Rémunération du dirigeant : dividendes, salaire ou holding ?
L'équation ancienne mais toujours actuelle. En 2026, quel mix optimal pour un dirigeant à 300 K€ de revenus disponibles ?

Trois voies principales pour un dirigeant : rémunération salariée (SAS/SA), dividendes (SARL/EURL), ou remontée en holding avec régime mère-fille. Chacune a ses avantages et son fiscalité propre.
Rémunération salariée en SAS : charges patronales + salariales représentent ~70 % du salaire net. Coût total employeur : ~200 K€ pour 100 K€ net.

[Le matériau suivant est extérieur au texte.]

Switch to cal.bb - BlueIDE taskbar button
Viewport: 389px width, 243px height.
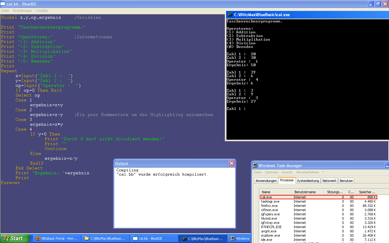(154, 238)
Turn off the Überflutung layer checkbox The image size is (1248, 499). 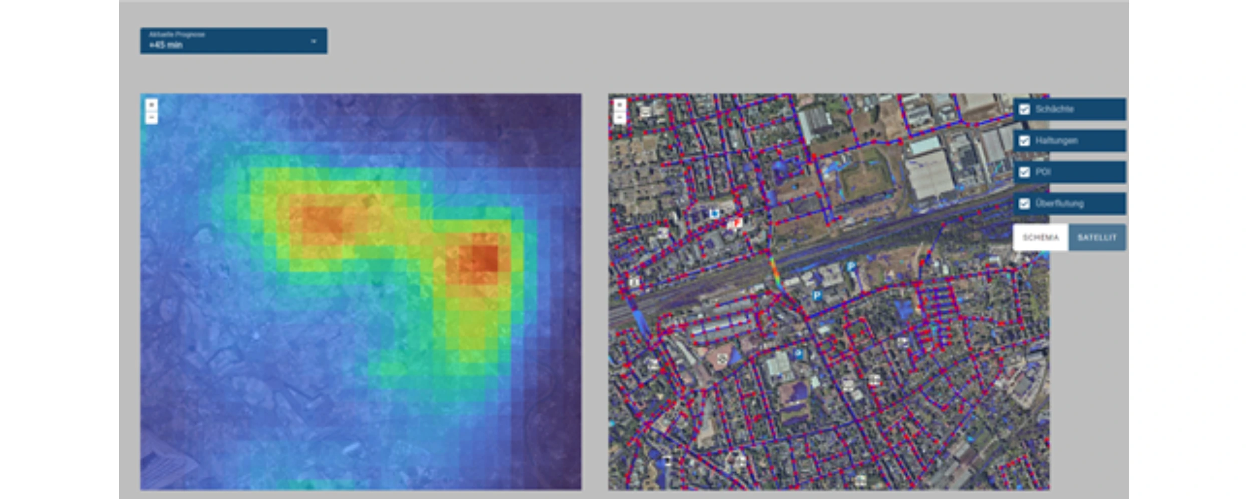click(x=1024, y=204)
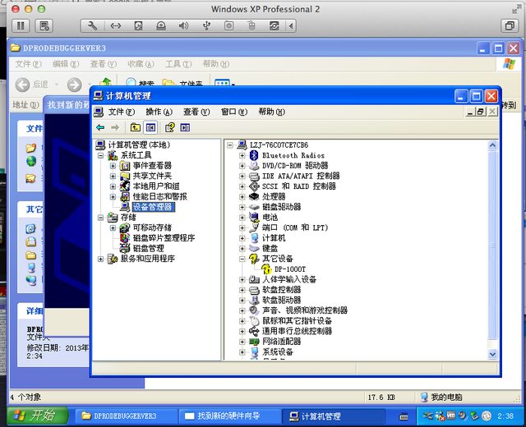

Mais ouverture droits retraite (régime cadres), assurance-chômage (via contrat GSC ou assurance privée), prévoyance.
Dividendes en SARL/EURL : charges sociales dirigeant TNS (~40-45 %), mais pas de couverture chômage. Fiscalité personnelle : PFU 30 % ou barème + PS. Optimal pour dirigeants ayant peu besoin de couverture sociale, avec conjoint salarié.
Holding avec régime mère-fille : la société d'exploitation verse des dividendes à la holding (95 % exonérés IS). La holding réinvestit ou distribue ensuite au dirigeant. Différé fiscal important, capacité de réinvestissement démultipliée, transmission facilitée.
Combinaison optimale (pour un dirigeant à 300 K€ de revenu cible) : 120 K€ de salaire + 180 K€ de dividendes en holding, réinvestis dans une allocation patrimoniale diversifiée. Cette structure permet 30-40 % d'économie fiscale sur 10 ans vs un pur salaire.